If you want to do this so that Azure will alert you automatically, you'll have to architect something a bit special:
So, it goes like this:
1. First you will have to create triggers inside the application database and choose what information (from what table, what column etc) you want to log. The information that you need will be "saved" in a custom table inside the DB with the help of triggers.
Here in these triggers you can also do some data manipulations, if needed - it's all up to you.
2. Create an Azure Data Factory pipeline that moves the data from that custom table to a blob in Azure Storage. You can setup the ADF pipeline to run at a given period of time (e.g. - every 5 minutes) or to have a custom trigger, based on your preferences.
Make sure that this data is JSON formatted and UTF-8 encoded! - Azure Log Analytics supports only ASCII and UTF-8 format.
Here, in the pipeline, you can also do some data manipulations, if needed - it's all up to you.

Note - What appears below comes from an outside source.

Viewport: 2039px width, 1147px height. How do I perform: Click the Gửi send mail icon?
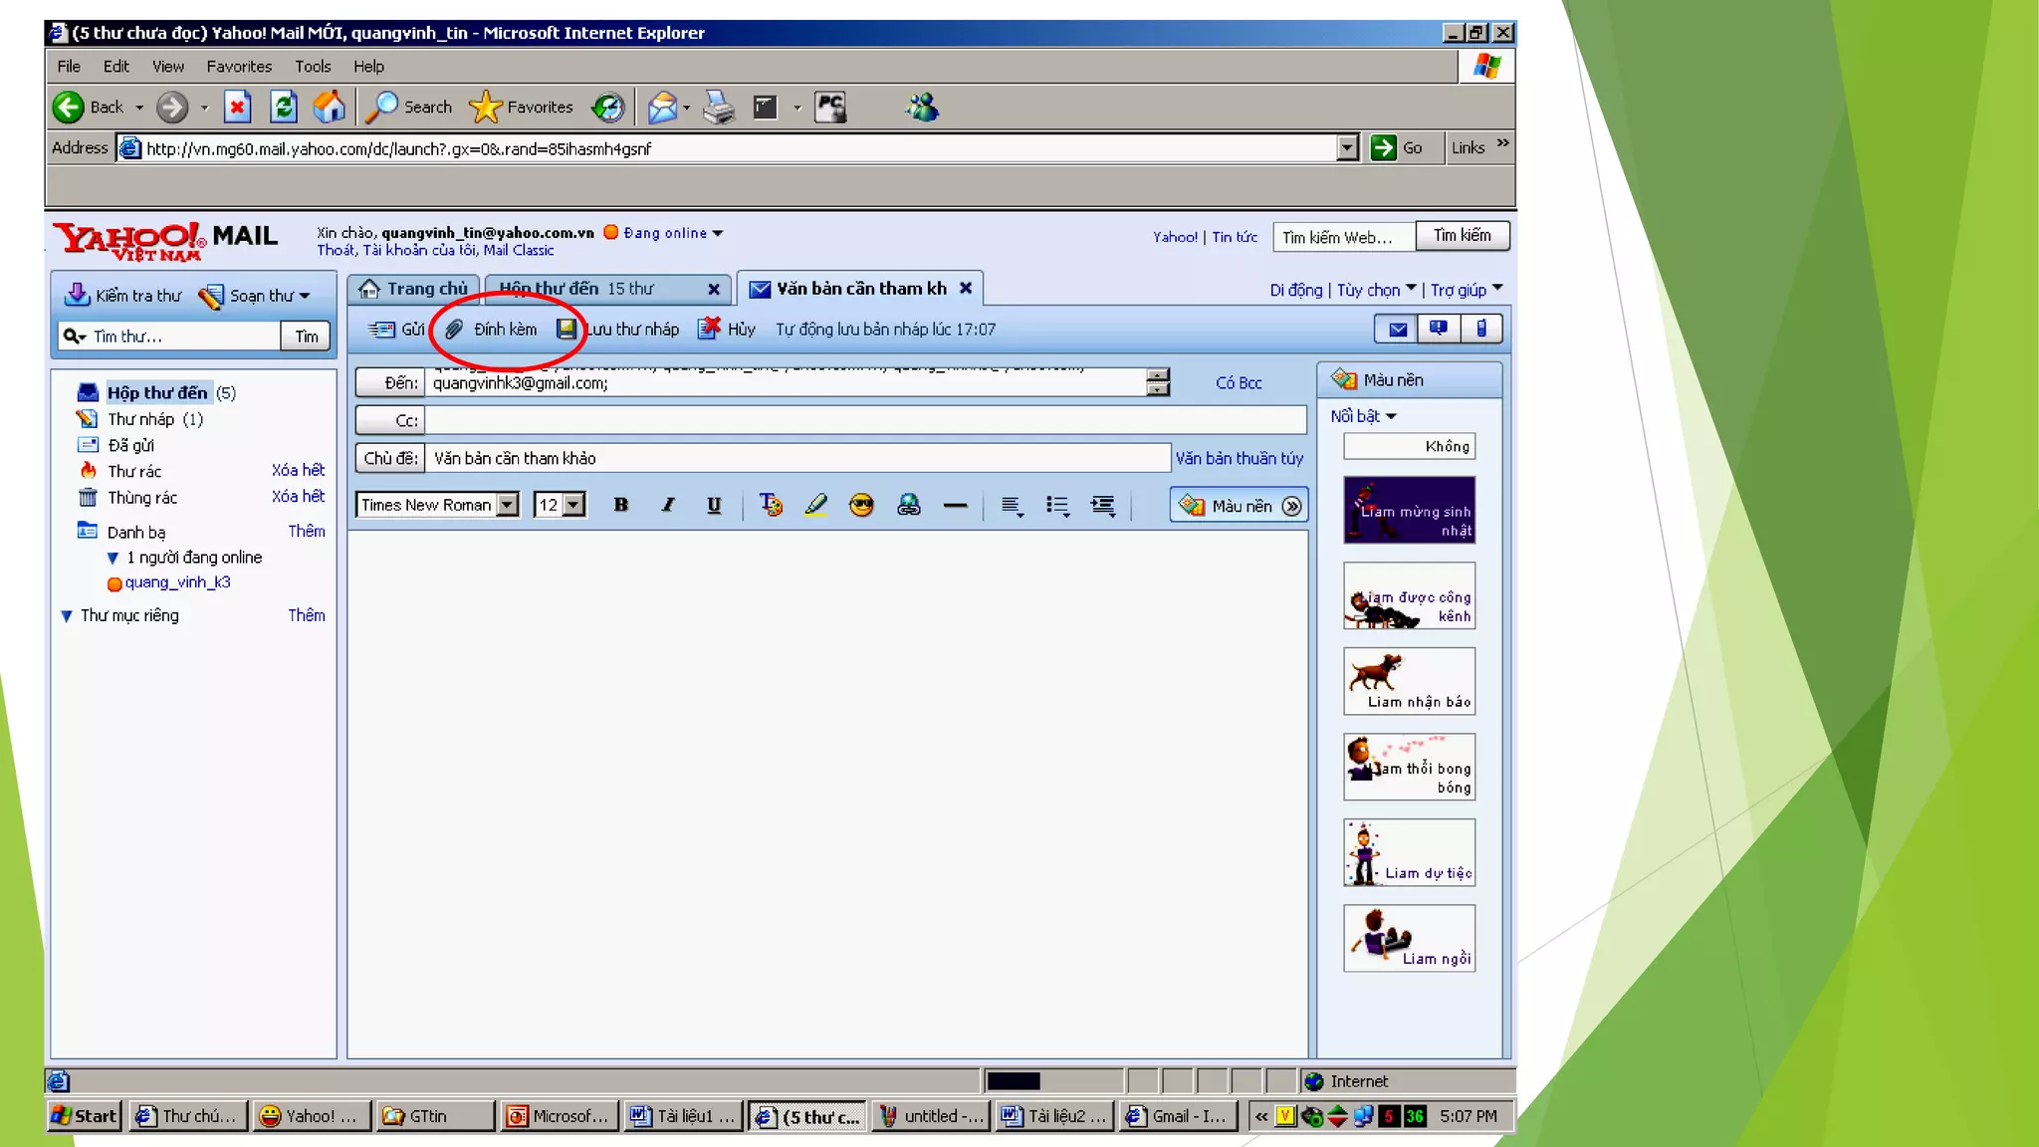382,330
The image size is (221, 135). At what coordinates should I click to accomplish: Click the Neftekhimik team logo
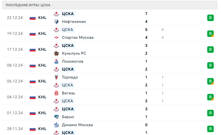point(56,22)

3. Create an Azure Logic App that will execute when a blob is added or modified:
Why this? because each time the Azure Data Factory (ADF) runs the pipeline to move data from the database table to Azure Storage, it modifies (or adds, depending on how you set things up) the blob.
Configure this Logic App to fetch the blob content (practically the logs that you "exported" from the database in JSON format) and to "inject" it into Log Analytics with the "Send Data" connector of Azure Log Analytics Data Collector:
4. Every time the logic app will be triggered and executed, it will inject the information into a custom log inside Azure Logs Analytics:
5. All you need to do now is to create KQL queries and set-up Azure alerts, based on the logs generated with this custom configuration.
Now you can worry less about application level security, because you are doing monitoring in an automated way.